#### Passage shown

# darts on ITV4



## -Kev- (Oct 30, 2007)

who's been watching it? knock-out stages tonight iirc. good match on atm between shepherd and painter


----------



## MidlandsCarCare (Feb 18, 2006)

I'm not, but I'm going tomorrow I think - got some free tickets!


----------



## -Kev- (Oct 30, 2007)

^^^^ lucky so-and-so!


----------



## Mirror Finish Details (Aug 21, 2008)

Her in doors won't let me have it on.


----------



## -Kev- (Oct 30, 2007)

Mirror Finish said:


> Her in doors won't let me have it on.


booooo!!! :lol: bet she watches the soaps?


----------



## J3FVW (Sep 28, 2009)

I love the darts (the Mrs hates it).

I always follow the PDC events on Sky but I'm really hoping that Silverback O'Shea wins the tournament. 

I think Phil Taylor is a top bloke but it would be nice to see someone break his virtual stranglehold on the game (especially a BDO man).


----------



## Ross (Apr 25, 2007)

Its great I love it:thumb:Looking forward to watching it tonight.


----------



## Bigpikle (May 21, 2007)

is it in Farnborough at the Lakeside International? I was there on business last week and its THE biggest dump in the world but a bit of a mecca for the darts fans...


----------



## MidlandsCarCare (Feb 18, 2006)

Nope, it's far worse... it's in Wolverhampton


----------



## Bigpikle (May 21, 2007)




----------



## caddyman (Dec 2, 2008)

Shame Anastasia Dobromyslova got knocked out - She is stunning!!


----------



## Ross (Apr 25, 2007)

caddyman said:


> Shame Anastasia Dobromyslova got knocked out - She is stunning!!


Yes she is quite nice:thumb:


----------



## james_19742000 (May 8, 2008)

Been watching it all week, me and the Mrs have had a few arguements as I want to watch and she dont....!!!

Anyway, been a great week, the revelation of the week has been Scott Waites, to beat Gary last night was one thing, but then come in and perform how he did against Simon today was just superb, really hope he gets a big sponsor and go over to the PDC as I think he could be quite a threat you know....

########

■ Tasks to perform:
(1) Write out the darts thread word for word, everything from "I always follow" down to "a BDO man).".
(2) In the darts thread, which player does J3FVW hope will win the tournament?
Base your answers solely on the darts thread.

#### Information given

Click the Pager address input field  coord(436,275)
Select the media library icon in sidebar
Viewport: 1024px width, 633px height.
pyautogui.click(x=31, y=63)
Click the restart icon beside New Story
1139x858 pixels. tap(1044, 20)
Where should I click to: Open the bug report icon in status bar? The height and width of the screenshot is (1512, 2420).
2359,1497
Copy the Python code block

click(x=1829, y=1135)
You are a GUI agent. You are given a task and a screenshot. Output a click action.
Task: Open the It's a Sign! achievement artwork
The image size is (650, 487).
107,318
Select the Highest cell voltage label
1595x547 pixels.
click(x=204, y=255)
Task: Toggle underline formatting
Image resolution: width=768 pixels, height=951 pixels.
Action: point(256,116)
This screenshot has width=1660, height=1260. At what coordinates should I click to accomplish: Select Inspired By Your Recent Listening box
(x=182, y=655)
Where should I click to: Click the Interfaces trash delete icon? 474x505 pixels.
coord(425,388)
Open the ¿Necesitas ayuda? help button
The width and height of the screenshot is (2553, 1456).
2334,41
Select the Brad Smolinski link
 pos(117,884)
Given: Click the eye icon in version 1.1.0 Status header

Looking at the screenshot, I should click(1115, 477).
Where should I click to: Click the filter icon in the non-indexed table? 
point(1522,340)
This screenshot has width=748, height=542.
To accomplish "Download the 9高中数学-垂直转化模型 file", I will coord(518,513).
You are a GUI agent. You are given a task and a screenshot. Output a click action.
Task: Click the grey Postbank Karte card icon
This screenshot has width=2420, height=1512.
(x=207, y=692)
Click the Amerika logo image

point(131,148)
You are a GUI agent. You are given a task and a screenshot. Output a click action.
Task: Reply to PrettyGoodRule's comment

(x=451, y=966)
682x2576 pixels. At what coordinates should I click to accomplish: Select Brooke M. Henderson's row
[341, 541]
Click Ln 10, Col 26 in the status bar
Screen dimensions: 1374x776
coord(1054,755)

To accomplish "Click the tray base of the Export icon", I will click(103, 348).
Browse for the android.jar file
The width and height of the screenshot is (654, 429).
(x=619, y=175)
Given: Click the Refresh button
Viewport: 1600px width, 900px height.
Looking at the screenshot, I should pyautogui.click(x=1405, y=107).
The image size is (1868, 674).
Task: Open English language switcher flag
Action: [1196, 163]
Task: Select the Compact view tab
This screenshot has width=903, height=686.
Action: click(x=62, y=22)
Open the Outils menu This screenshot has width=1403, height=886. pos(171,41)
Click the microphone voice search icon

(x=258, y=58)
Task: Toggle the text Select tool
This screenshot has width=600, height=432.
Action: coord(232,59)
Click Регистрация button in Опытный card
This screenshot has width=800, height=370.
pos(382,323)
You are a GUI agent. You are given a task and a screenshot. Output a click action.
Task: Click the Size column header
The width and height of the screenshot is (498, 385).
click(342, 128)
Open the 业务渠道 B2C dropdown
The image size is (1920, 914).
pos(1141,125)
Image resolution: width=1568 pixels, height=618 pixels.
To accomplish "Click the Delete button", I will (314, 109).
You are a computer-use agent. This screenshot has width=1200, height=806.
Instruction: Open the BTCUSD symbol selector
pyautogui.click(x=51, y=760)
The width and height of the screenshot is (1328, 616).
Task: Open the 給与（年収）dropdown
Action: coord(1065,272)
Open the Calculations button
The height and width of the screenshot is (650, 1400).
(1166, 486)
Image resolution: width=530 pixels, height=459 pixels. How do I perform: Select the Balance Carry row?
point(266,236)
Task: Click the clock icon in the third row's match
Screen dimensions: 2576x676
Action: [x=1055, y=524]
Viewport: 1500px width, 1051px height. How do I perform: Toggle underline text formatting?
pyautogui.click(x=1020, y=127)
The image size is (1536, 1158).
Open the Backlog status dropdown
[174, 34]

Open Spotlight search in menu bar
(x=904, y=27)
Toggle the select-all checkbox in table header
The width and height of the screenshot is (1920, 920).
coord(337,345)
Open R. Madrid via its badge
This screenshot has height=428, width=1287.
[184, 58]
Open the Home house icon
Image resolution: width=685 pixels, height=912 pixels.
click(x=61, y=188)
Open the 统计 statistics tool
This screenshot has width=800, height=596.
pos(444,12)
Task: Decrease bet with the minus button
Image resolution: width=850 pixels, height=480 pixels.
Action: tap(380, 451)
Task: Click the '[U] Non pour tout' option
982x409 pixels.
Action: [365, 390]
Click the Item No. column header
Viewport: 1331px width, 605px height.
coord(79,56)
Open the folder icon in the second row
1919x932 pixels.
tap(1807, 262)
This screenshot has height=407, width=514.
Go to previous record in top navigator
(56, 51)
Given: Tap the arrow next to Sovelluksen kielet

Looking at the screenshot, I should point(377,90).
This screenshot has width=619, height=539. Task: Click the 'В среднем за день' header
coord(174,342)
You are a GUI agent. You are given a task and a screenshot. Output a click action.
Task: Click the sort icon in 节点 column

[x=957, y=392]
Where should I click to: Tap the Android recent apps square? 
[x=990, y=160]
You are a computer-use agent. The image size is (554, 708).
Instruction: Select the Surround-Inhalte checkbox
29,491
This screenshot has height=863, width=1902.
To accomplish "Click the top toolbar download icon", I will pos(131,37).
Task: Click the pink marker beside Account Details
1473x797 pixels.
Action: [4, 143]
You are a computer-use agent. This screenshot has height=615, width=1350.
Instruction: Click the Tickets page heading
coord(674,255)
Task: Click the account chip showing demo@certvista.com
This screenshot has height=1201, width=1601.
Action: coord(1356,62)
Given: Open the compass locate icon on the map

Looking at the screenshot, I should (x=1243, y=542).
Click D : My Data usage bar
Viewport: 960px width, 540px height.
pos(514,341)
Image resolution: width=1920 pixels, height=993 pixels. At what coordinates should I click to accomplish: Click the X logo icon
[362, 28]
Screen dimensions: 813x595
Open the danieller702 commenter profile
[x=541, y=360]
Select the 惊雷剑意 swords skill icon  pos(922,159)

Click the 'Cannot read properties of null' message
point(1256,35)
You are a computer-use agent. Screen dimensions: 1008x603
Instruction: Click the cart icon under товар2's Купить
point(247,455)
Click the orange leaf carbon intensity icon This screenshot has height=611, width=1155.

########

■ Answers in order:
(1)
I always follow the PDC events on Sky but I'm really hoping that Silverback O'Shea wins the tournament. 

I think Phil Taylor is a top bloke but it would be nice to see someone break his virtual stranglehold on the game (especially a BDO man).

(2) Silverback O'Shea